Abstract

Thromboembolism and bleeding after mechanical heart valve replacement are still unsolved problems, particularly for patients requiring anticoagulative bridging therapy. The aim of this study was to investigate whether rivaroxaban, a new oral selective and direct coagulation factor Xa inhibitor, is as effective as enoxaparin and unfractionated heparin (UFH) in preventing thrombus formation on mechanical heart valves using an in vitro system. Blood from healthy male donors was anticoagulated with either UFH, enoxaparin, rivaroxaban at 300ng/ml, (n=10 each), or rivaroxaban at 30ng/ml (n=3). Mechanical aortic valve prostheses were placed into the in vitro testing system THIA II and exposed to the anticoagulant blood mixtures at a pulsatile flow for 60min. Overall thrombus weight, coagulation parameters, and electron microscopic features of thrombus formation on the valve surface were quantified as endpoints. The mean thrombus weights were 163±64mg for group 1 (UFH), 341±63mg for the group 2 (enoxaparin), 238±83mg for group 3 (rivaroxaban 300ng/ml) and 1.739±16mg for group 4 (rivaroxaban 30ng/ml).
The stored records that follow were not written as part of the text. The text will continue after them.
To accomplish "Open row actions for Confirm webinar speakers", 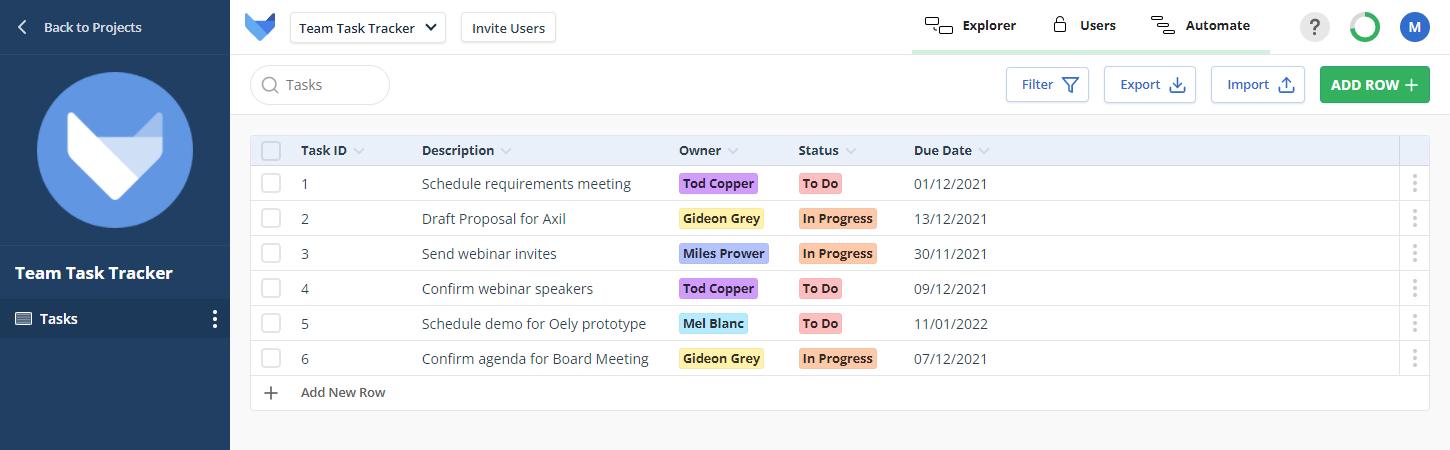I will click(x=1414, y=289).
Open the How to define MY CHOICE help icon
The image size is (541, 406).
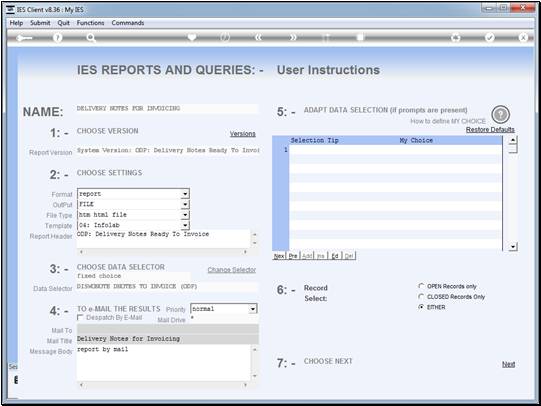click(x=501, y=115)
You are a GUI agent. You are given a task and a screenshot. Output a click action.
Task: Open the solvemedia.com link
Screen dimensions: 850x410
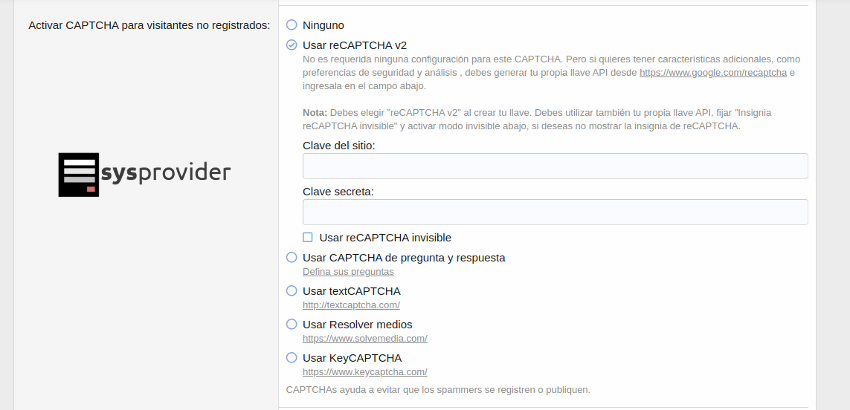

Whereas high-dosed rivaroxaban showed no significant differences compared to UFH or enoxaparin, low-dosed rivaroxaban generated a massive thrombus generation, thus differing significantly from all other treatment groups regarding the thrombus weight. We hypothesize that high-dose rivaroxaban is a competitive oral available alternative to UFH and LMWH's, that might be a worthwhile alternative for patients in need of anticoagulative bridging therapy. Prospective studies have to evaluate if rivaroxaban might even overcome the limitations of OAC in patients after implantation of artificial heart valves.